Shares of Teladoc Health (NYSE:TDOC) fell 6% on Thursday, following the release of the telehealth leader's first-quarter results.
Teladoc's revenue surged by 41% year over year, to $180.8 million. The gains were driven by a 29% rise in subscription revenue and a 93% surge in visit-fee revenue.
Notably, Teladoc saw its total paid membership in the U.S soar 60.8% to 43 million. People are also using its telehealth services more often; the total number of visits to its platform jumped 92%.
"In the first quarter of 2020 alone, Teladoc Health delivered 2 million medical visits to people around the world, while simultaneously expanding access to millions of new members," CEO Jason Gorevic said in a press release. "As our clients and consumers have turned to us during these unprecedented times, our proven ability to meet their needs has elevated our global leadership role and accelerated our impact on the healthcare system overall."
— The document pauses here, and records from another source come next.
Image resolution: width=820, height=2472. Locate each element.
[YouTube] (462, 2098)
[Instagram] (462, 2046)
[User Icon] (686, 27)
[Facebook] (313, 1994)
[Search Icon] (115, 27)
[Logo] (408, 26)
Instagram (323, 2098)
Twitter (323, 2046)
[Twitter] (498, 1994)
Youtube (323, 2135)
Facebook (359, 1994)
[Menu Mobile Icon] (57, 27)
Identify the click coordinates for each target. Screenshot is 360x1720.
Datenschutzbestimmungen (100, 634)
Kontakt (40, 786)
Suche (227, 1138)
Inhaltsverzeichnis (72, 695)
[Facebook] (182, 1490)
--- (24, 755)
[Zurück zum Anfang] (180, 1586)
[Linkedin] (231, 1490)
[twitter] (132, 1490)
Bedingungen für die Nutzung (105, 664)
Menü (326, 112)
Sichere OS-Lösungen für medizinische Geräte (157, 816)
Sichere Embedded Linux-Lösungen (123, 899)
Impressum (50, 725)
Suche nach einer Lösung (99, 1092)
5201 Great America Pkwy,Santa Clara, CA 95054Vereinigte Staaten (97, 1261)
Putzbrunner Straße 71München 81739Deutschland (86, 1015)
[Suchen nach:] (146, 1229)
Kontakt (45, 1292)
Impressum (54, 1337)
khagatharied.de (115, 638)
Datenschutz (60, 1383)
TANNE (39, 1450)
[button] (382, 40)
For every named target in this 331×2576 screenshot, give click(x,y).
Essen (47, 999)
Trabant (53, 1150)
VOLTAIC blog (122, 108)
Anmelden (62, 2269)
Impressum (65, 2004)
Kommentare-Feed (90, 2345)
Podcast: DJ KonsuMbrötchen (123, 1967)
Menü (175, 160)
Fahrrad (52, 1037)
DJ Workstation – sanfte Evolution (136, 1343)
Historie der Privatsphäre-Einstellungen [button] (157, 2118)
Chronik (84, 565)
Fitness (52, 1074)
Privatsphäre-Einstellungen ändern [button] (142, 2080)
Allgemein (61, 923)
Investors, however, appear to be focusing on Teladoc's net loss per share, which, at $0.40, was larger than the $0.35 loss Wall Street was expecting.
After Teladoc's incredible gains in 2020 (its stock had more than doubled prior to its earnings release), it's understandable that some investors decided to take some profits off the table. But long-term investors might want to hold on to their shares, as Teladoc is still early in its growth cycle.